A healing garden is in bloom again
Wilmot Botanical Gardens is an oasis on UF’s campus. Situated in the bustling health science center portion of campus, the garden and its greenhouse serve as a respite for patients and their caregivers at UF Health. Being part of a land-grant university, it is uniquely positioned to collaborate with the UF College of Medicine and UF/IFAS. These provide for educational opportunities and interactions, such as unique therapy programs.
“We make it easy for so many people to experience being in nature,” said Bailey Hillman, who serves as the business manager for Wilmot Gardens, which is free and open to the public between dawn and dusk.
Hillman helps the Garden put on twice a year plant sales, which are a large part of its fundraising, and has also helped increase community awareness. “We have a little jewel here.”
Since winter, a beautification effort has been underway, led by the director of Wilmot Gardens, Dr. C. Craig Tisher, who served as Dean of the College of Medicine until 2007.
The garden, originally planted as a camellia garden, was established in the 1950s to honor the passing of Royal James “Roy” Wilmot, a UF horticulturist who was both a national authority on camellias and founding member of the American Camellia Society. Prior to the initiative led by Dr. Tisher to restore the gardens, which began in 2006, the once beautiful site sat in neglect for many years, during which time many of the original plant specimens were lost. A recently awarded grant will allow for the relocation of approximately 125 large established camellia specimens from a private collection in Ocala, Florida to the gardens to replace many that were lost during periods of neglect.
“There are not many programs out there like ours,” says Leah Diehl, director of therapeutic horticulture, which helps people find a sense of ownership by being part of the community that takes care of plants here.
“One of the things that makes UF’s therapeutic horticulture program unique is that we have research, education, multidisciplinary collaboration and clinical programming taking place. Most programs are set up to do one of two of those things.”
Wilmot Gardens has had a volunteer therapy program from the beginning, and is now in the process of creating three new courses that will be part of an undergraduate certificate program in horticultural therapy offered through the Environmental Horticulture Department.

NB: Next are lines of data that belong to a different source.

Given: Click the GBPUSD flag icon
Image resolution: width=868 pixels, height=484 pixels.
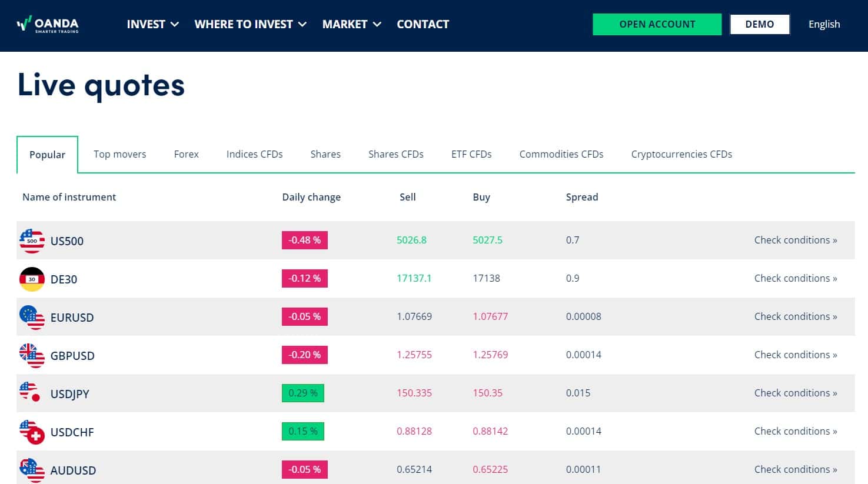Looking at the screenshot, I should [32, 355].
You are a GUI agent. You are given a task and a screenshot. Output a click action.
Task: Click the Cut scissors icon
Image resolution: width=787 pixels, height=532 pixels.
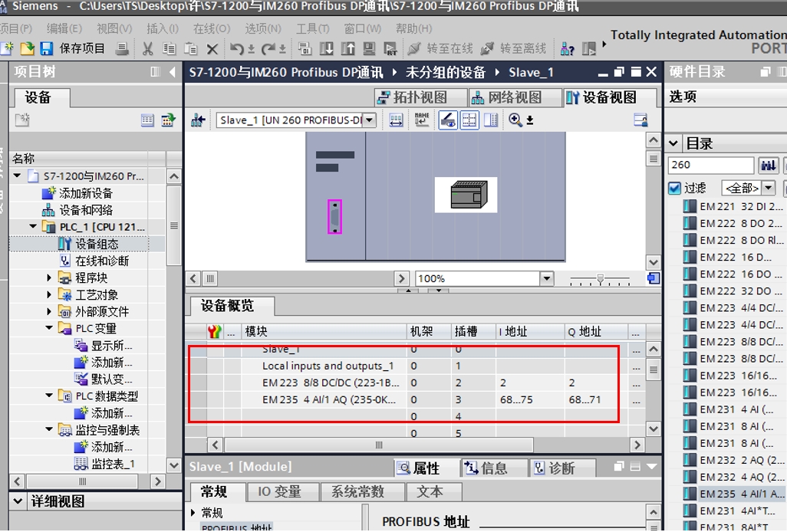coord(148,48)

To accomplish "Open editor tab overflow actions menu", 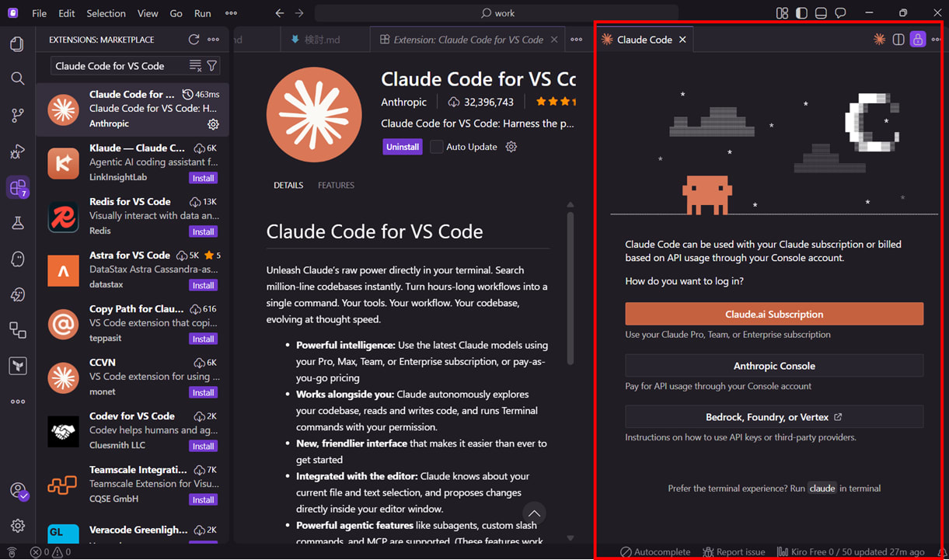I will (x=576, y=40).
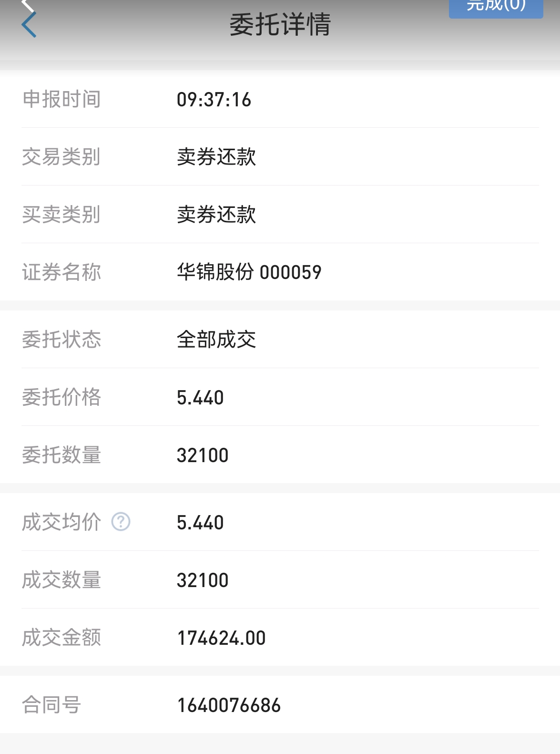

The first course, which will be online starting in the fall semester, has already received inquiries from overseas, she said.
“There is a lot of interdisciplinary involvement with the College of Medicine and beyond,” said Diehl, adding that the College of Engineering helped with the equipment in the greenhouse.
Volunteers must complete a special training, and many are students from all majors.
“Exposure to plants and nature is good for us, and helps us disconnect from the stressors of our lives, whether those are disease or other things,” said Diehl. “Many who are fighting disease feel that they cannot contribute to society, and one of my goals is to build their self esteem through growing plants. Plants are something that society values.”
The Wilmot Botanical Gardens Spring Plant Sale Fundraiser is April 12 and 13.